Além da bandeira, o protesto incluiu também a colocação de uma placa com o nome de Bolsonaro sobre a mesa principal do plenário. Mais uma vez, o gesto gerou desconforto. O deputado General Pazuello (PL-RJ), presente no ato, alertou os colegas de que aquele tipo de manifestação poderia “dar problema” e acabar sendo interpretado como quebra de decoro. A advertência serviu como freio para novas ações mais teatrais que vinham sendo cogitadas entre os parlamentares da oposição.
Já o líder do PL na Câmara, deputado Sóstenes Cavalcante (RJ), reagiu à decisão de Hugo Motta com tom de indignação. Classificou como “ilegal” o impedimento das comissões e acusou o presidente da Casa de censura política. Apesar da retórica inflamada, a liderança do partido tem tentado conter os impulsos mais radicais do grupo, temendo que gestos como o da bandeira de Trump fragilizem a narrativa construída em torno da perseguição política ao ex-presidente.

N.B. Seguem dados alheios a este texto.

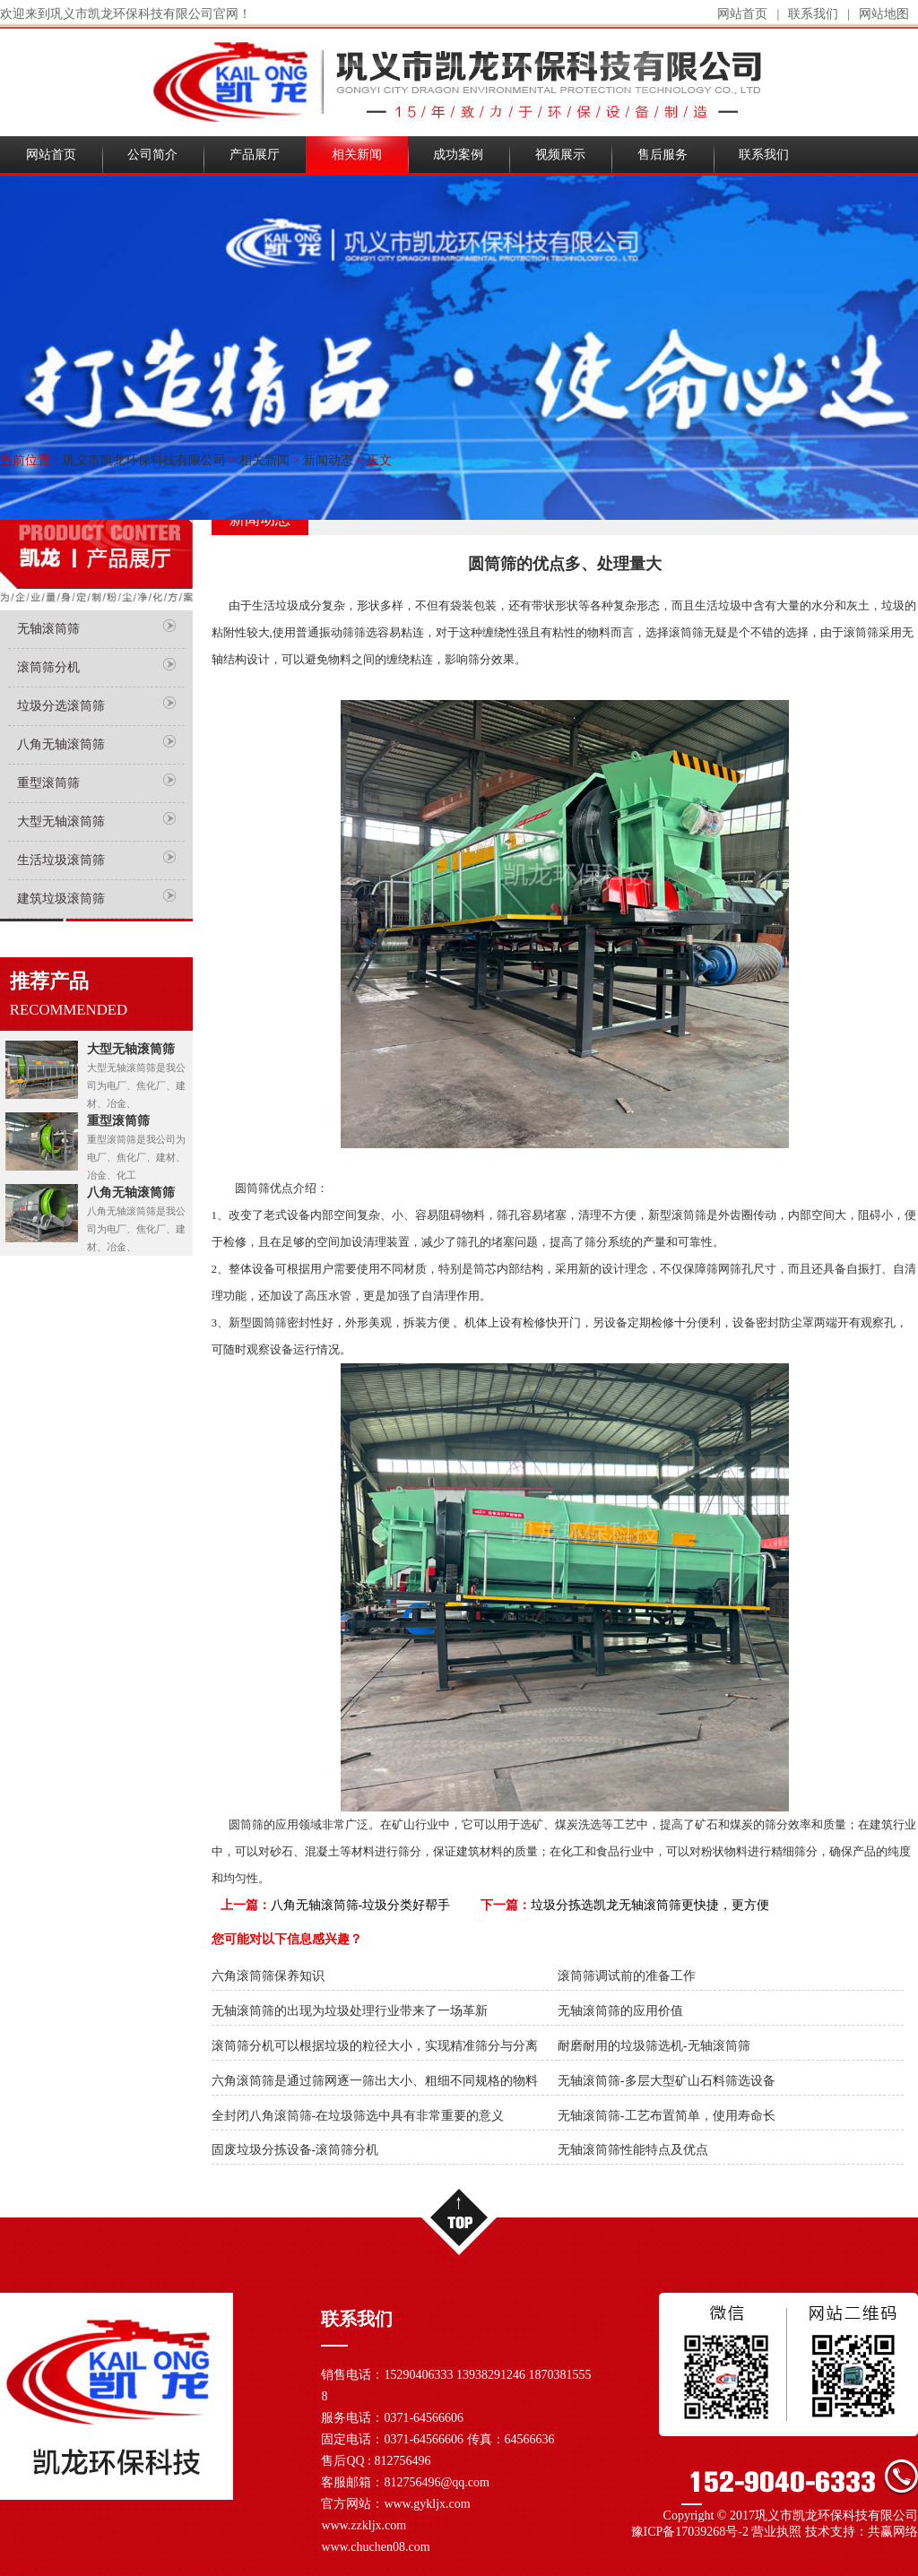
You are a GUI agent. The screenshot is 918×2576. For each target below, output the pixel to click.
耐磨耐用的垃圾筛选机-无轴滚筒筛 (654, 2046)
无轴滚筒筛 (48, 628)
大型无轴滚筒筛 (61, 821)
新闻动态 (328, 460)
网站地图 (884, 14)
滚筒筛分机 (48, 667)
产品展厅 (255, 154)
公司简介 (152, 154)
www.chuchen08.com (375, 2547)
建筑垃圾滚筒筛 (61, 898)
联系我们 (813, 14)
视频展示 (560, 154)
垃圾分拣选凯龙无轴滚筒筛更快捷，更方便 (650, 1905)
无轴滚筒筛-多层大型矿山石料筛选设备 (666, 2081)
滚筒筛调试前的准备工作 (627, 1976)
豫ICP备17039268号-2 (690, 2531)
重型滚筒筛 (48, 783)
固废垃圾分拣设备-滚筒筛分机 (295, 2150)
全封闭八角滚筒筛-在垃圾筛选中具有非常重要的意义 (358, 2115)
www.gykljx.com (427, 2504)
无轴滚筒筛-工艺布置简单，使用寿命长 (666, 2115)
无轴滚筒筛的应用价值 (620, 2011)
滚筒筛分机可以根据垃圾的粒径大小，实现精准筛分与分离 (375, 2046)
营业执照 (776, 2531)
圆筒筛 (246, 1824)
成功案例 (458, 154)
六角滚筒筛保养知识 (268, 1976)
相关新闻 (357, 154)
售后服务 (662, 154)
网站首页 (742, 14)
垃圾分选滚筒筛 (61, 706)
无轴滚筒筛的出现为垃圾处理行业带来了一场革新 (350, 2011)
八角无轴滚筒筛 (61, 744)
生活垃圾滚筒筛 (61, 860)
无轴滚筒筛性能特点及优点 (633, 2150)
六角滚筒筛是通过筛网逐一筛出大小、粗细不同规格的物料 (375, 2081)
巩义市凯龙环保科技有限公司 (144, 460)
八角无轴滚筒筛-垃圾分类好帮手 (361, 1905)
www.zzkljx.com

O episódio também expôs uma disputa por protagonismo entre os diferentes polos da direita bolsonarista. De um lado, os parlamentares mais performáticos, como Caveira e Fahur, apostam na radicalização simbólica como forma de manter visibilidade. De outro, líderes como Zucco e Sóstenes tentam manter uma linha de ação mais institucional, especialmente diante do cerco jurídico que se fecha em torno de Jair Bolsonaro e seus aliados.
A decisão de Hugo Motta de cancelar as sessões foi vista pela oposição como um recado duro do centro político ao bolsonarismo. Ao mesmo tempo, a resposta descoordenada da oposição revelou um cenário interno de disputas, improvisos e contradições, num momento em que a coesão do grupo é essencial para resistir à pressão institucional e à investigação da Polícia Federal, que promete novas revelações sobre os bastidores da relação entre a família Bolsonaro e o governo de Donald Trump.